- _Task instructions_: Copy out every line of the listing in which "Problem" appears.

##############################

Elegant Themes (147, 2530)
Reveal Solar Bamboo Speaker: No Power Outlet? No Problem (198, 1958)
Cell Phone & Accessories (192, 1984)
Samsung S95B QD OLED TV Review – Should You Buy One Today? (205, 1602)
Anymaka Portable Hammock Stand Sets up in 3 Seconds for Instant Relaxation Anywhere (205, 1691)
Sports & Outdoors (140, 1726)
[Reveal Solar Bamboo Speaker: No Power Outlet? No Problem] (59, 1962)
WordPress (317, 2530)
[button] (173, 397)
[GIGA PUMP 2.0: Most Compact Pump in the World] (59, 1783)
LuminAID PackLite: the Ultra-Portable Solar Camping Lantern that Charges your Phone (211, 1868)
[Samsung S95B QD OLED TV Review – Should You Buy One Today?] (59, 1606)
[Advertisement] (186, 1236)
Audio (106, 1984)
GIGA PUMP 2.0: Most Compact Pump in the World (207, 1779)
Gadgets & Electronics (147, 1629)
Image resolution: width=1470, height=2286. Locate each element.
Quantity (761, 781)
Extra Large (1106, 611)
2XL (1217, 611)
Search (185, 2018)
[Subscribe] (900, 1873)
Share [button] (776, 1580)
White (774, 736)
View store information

##############################

- _Task response_:
Reveal Solar Bamboo Speaker: No Power Outlet? No Problem (198, 1958)
[Reveal Solar Bamboo Speaker: No Power Outlet? No Problem] (59, 1962)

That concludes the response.